▸ WHAT THIS TASK INVOLVES
Please reproduce exactly the line that carries "Screen dimensions: 640x1280" and all remaining lines through the last line of the data, and write nothing else.

(Collected data)
┌──

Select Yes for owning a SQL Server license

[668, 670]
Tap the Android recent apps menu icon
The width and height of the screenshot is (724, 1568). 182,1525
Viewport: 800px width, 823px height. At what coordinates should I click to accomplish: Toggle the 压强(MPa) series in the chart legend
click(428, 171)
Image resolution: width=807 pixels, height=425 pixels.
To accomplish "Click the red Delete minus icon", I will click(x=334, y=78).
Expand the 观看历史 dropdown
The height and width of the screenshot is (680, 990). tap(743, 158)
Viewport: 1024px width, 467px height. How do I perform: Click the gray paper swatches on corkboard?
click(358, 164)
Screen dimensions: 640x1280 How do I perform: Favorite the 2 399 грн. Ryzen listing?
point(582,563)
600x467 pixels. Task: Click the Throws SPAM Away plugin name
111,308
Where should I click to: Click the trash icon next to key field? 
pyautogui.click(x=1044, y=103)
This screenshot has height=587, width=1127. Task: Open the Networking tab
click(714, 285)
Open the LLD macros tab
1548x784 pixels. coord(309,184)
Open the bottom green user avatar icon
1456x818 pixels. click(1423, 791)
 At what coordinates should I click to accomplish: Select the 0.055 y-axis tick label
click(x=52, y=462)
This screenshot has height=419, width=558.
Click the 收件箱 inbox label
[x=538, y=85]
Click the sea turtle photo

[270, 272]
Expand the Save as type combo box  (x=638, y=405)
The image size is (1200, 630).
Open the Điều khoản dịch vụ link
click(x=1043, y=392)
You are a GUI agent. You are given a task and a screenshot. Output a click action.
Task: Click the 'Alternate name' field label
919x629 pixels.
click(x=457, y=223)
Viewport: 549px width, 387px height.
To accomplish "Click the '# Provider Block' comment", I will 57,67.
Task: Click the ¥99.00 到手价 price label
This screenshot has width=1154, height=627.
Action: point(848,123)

└──

▸ RESPONSE TO THE TASK
Screen dimensions: 640x1280 How do I perform: Favorite the 2 399 грн. Ryzen listing?
point(582,563)
600x467 pixels. Task: Click the Throws SPAM Away plugin name
111,308
Where should I click to: Click the trash icon next to key field? 
pyautogui.click(x=1044, y=103)
This screenshot has height=587, width=1127. Task: Open the Networking tab
click(714, 285)
Open the LLD macros tab
1548x784 pixels. coord(309,184)
Open the bottom green user avatar icon
1456x818 pixels. click(1423, 791)
 At what coordinates should I click to accomplish: Select the 0.055 y-axis tick label
click(x=52, y=462)
This screenshot has height=419, width=558.
Click the 收件箱 inbox label
[x=538, y=85]
Click the sea turtle photo

[270, 272]
Expand the Save as type combo box  (x=638, y=405)
The image size is (1200, 630).
Open the Điều khoản dịch vụ link
click(x=1043, y=392)
You are a GUI agent. You are given a task and a screenshot. Output a click action.
Task: Click the 'Alternate name' field label
919x629 pixels.
click(x=457, y=223)
Viewport: 549px width, 387px height.
To accomplish "Click the '# Provider Block' comment", I will 57,67.
Task: Click the ¥99.00 到手价 price label
This screenshot has width=1154, height=627.
Action: point(848,123)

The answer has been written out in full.